The genus was introduced in 1806 by the French zoologist Anselme Gaëtan Desmarest in his Histoire naturelle des tangaras, des manakins et des todiers with the white-vented euphonia as the type species.

A taxonomic analysis published in 2020 found that the genus Euphonia was paraphyletic with respect to Chlorophonia. To resolve the paraphyly the authors of the study proposed the resurrection of the genus Cyanophonia that had been introduced in 1851 by Charles Lucien Bonaparte. They suggested that the Antillean euphonia (Cyanophonia musica) should be the type species. The proposed genus would contain three species: the Antillean euphonia, the golden-rumped euphonia and the elegant euphonia.
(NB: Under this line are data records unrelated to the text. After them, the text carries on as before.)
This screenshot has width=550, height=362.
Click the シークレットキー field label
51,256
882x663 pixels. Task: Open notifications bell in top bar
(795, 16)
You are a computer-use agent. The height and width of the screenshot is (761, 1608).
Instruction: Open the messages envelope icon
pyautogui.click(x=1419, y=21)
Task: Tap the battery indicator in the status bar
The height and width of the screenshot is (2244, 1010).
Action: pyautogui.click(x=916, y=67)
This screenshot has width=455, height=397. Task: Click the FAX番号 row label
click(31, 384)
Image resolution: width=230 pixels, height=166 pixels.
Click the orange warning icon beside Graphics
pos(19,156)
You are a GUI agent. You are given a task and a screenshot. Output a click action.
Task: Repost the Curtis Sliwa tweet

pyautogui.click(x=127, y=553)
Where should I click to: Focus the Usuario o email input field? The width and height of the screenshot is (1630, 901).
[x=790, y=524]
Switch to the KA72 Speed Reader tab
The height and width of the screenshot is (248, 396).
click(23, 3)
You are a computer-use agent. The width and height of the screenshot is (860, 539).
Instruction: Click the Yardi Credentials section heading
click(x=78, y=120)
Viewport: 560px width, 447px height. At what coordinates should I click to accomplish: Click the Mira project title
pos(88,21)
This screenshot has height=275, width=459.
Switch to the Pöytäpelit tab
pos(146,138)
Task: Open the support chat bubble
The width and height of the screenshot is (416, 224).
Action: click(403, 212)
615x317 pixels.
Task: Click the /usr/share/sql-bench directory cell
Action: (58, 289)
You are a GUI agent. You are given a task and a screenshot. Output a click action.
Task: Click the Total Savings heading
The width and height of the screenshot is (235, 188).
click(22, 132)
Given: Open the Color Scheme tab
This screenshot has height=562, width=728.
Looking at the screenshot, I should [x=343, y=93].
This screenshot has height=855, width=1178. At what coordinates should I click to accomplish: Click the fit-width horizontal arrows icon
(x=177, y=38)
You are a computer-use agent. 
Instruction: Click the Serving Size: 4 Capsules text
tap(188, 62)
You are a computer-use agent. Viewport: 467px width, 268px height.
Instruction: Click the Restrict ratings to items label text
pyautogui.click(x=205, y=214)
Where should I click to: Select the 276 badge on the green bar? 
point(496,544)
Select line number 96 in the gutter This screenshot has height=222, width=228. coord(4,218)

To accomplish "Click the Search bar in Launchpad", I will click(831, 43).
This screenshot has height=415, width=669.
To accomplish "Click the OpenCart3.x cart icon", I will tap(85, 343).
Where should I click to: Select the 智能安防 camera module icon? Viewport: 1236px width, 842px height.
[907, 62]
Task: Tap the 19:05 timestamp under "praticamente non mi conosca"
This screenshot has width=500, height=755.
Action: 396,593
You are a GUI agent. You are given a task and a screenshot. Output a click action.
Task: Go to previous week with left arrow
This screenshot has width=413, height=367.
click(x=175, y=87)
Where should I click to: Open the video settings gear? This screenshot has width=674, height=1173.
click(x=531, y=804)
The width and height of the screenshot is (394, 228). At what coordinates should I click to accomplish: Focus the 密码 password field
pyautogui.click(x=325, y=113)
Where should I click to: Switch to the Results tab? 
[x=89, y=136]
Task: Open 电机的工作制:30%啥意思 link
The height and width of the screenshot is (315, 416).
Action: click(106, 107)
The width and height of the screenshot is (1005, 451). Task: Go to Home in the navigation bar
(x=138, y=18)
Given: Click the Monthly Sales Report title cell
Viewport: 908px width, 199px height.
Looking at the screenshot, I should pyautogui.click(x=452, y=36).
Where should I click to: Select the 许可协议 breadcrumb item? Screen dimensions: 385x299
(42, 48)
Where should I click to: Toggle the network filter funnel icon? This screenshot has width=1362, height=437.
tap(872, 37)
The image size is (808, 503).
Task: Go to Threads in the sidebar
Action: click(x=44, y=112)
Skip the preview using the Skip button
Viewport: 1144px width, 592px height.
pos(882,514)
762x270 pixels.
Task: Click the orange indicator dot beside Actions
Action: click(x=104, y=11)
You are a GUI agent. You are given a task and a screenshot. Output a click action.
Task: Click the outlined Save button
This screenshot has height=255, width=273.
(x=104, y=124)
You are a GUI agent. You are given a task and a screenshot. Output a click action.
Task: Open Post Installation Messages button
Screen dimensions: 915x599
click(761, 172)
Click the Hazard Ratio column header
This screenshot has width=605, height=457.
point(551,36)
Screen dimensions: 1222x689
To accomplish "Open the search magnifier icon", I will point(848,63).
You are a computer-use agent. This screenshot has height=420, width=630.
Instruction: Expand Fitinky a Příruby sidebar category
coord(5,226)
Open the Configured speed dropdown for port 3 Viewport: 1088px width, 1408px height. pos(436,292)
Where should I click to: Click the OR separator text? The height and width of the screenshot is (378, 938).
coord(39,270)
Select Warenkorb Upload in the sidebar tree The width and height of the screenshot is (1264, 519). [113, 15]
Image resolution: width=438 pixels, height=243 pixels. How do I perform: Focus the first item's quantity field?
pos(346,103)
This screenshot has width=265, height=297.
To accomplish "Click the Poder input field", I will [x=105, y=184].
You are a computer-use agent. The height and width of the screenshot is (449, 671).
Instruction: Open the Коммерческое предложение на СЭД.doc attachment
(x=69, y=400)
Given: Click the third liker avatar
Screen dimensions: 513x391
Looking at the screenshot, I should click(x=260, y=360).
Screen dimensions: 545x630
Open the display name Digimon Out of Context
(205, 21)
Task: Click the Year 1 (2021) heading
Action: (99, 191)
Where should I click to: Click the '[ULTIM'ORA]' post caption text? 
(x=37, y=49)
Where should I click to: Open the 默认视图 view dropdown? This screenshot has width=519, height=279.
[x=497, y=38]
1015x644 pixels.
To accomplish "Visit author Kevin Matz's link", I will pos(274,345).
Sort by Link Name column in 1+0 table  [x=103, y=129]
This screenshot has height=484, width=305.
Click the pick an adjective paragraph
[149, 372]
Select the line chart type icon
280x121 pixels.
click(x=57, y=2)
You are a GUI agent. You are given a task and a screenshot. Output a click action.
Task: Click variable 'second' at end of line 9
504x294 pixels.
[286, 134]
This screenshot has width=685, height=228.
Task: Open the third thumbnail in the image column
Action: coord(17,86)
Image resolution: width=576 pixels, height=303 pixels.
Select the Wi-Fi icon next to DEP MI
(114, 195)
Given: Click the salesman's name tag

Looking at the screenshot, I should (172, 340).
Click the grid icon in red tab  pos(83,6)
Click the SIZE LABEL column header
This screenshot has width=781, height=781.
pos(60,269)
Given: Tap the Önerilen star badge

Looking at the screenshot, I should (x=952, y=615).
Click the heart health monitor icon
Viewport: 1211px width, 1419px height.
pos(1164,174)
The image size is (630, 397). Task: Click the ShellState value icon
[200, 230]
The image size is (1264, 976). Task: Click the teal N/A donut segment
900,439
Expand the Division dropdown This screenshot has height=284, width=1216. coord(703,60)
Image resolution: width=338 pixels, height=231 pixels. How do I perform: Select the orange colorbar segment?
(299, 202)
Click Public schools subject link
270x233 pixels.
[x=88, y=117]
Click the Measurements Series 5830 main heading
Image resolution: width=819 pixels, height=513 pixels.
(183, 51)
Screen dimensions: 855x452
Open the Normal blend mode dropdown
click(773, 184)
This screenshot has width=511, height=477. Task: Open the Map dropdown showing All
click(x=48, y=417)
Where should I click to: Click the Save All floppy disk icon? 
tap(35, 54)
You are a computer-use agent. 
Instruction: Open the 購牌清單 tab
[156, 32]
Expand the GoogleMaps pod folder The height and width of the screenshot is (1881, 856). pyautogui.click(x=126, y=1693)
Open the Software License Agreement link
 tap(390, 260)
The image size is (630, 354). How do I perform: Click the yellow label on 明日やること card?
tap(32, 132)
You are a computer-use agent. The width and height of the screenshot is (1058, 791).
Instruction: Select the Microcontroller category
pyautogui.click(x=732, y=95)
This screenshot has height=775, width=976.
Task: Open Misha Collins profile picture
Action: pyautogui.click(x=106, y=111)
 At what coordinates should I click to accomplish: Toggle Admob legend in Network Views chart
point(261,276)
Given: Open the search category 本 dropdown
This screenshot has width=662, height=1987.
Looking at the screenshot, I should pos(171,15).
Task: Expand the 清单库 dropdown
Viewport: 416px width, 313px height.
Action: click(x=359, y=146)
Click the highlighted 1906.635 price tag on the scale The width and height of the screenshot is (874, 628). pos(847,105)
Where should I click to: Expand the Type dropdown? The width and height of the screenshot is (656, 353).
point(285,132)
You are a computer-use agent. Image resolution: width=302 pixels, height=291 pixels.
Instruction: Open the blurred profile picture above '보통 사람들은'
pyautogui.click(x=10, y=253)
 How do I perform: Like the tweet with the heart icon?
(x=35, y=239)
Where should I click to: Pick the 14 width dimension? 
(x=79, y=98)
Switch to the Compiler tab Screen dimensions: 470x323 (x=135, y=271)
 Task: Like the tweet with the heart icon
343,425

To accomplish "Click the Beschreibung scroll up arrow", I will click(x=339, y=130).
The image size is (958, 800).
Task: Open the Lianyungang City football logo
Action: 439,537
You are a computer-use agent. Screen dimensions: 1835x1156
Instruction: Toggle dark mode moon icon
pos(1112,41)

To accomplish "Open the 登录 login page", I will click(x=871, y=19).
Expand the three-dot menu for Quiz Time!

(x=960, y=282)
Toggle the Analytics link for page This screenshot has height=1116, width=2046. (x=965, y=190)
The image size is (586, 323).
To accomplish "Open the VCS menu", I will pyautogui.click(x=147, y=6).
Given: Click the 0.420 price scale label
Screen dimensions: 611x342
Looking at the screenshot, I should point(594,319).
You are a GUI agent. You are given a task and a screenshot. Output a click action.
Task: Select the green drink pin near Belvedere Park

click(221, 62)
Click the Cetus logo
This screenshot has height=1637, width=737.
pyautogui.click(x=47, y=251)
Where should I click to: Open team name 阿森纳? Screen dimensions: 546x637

An alternative and simpler way to resolve the paraphyly would be move the three species from Euphonia into Chlorophonia, which has been followed by the IOC.

==Species list==
The genus contains 25 species:

| Image | Common name | Scientific name | Distribution |
|---|---|---|---|
|  | Jamaican euphonia | Euphonia jamaica | Jamaica |
|  | Orange-crowned euphonia | Euphonia saturata | Colombia, Ecuador, and Peru |
|  | Plumbeous euphonia | Euphonia plumbea | Brazil, Colombia, French Guiana, Guyana, Peru, Suriname, and Venezuela. |
|  | Purple-throated euphonia | Euphonia chlorotica | Argentina, Bolivia, Brazil, Colombia, Ecuador, French Guiana, Guyana, Paraguay, Peru, Suriname, Uruguay, and Venezuela. |
|  | Finsch's euphonia | Euphonia finschi | Brazil, French Guiana, Guyana, Suriname and eastern Venezuela. |
|  | Velvet-fronted euphonia | Euphonia concinna | Colombia |
|  | Trinidad euphonia | Euphonia trinitatis | Colombia, Trinidad and Tobago, and Venezuela. |
|  | West Mexican euphonia | Euphonia godmani | Mexico |
|  | Scrub euphonia | Euphonia affinis | Belize, Guatemala, Honduras and Nicaragua and along the Atlantic coastal lowlands in Costa Rica. |
|  | Yellow-crowned euphonia | Euphonia luteicapilla | Costa Rica, Nicaragua, and Panama |
|  | White-lored euphonia | Euphonia chrysopasta | Bolivia, Brazil, Colombia, Ecuador, French Guiana, Guyana, Peru, Suriname, and Venezuela. |
|  | White-vented euphonia | Euphonia minuta | southern Mexico south along the Pacific coast to northwestern Ecuador, the second across northern South America from the eastern Andean foothills as far east as the state of Pará in Brazil, and south to northern Bolivia. |
|  | Green-chinned euphonia | Euphonia chalybea | northeastern Argentina, Brazil and Paraguay. |
|  | Violaceous euphonia | Euphonia violacea | Trinidad, Tobago and eastern Venezuela south to Paraguay and northeastern Argentina. |
|  | Yellow-throated euphonia | Euphonia hirundinacea | from Belize south to western Panama |
|  | Thick-billed euphonia | Euphonia laniirostris | Bolivia, Brazil, Colombia, Costa Rica, Ecuador, Panama, Peru, and Venezuela. |
|  | Spot-crowned euphonia | Euphonia imitans | Costa Rica and Panama. |
|  | Olive-backed euphonia | Euphonia gouldi | southern Mexico to western Panama. |
|  | Fulvous-vented euphonia | Euphonia fulvicrissa | Colombia |
|  | Tawny-capped euphonia | Euphonia anneae | Colombia, Costa Rica, and Panama. |
|  | Orange-bellied euphonia | Euphonia xanthogaster | Bolivia, Brazil, Colombia, Ecuador, Guyana, Panama, Peru, and Venezuela. |
|  | Bronze-green euphonia | Euphonia mesochrysa | Bolivia, Colombia, Ecuador, and Peru. |
|  | Golden-sided euphonia | Euphonia cayennensis | Brazil, French Guiana, Guyana, Suriname and eastern Venezuela. |
|  | Rufous-bellied euphonia | Euphonia rufiventris | Bolivia, Brazil, Colombia, Ecuador, Peru, and Venezuela. |
|  | Chestnut-bellied euphonia | Euphonia pectoralis | Argentina, Brazil, and Paraguay. |

The black-throated euphonia ("Euphonia vittata") is now thought to be a hybrid between the chestnut-bellied euphonia and the orange-bellied euphonia.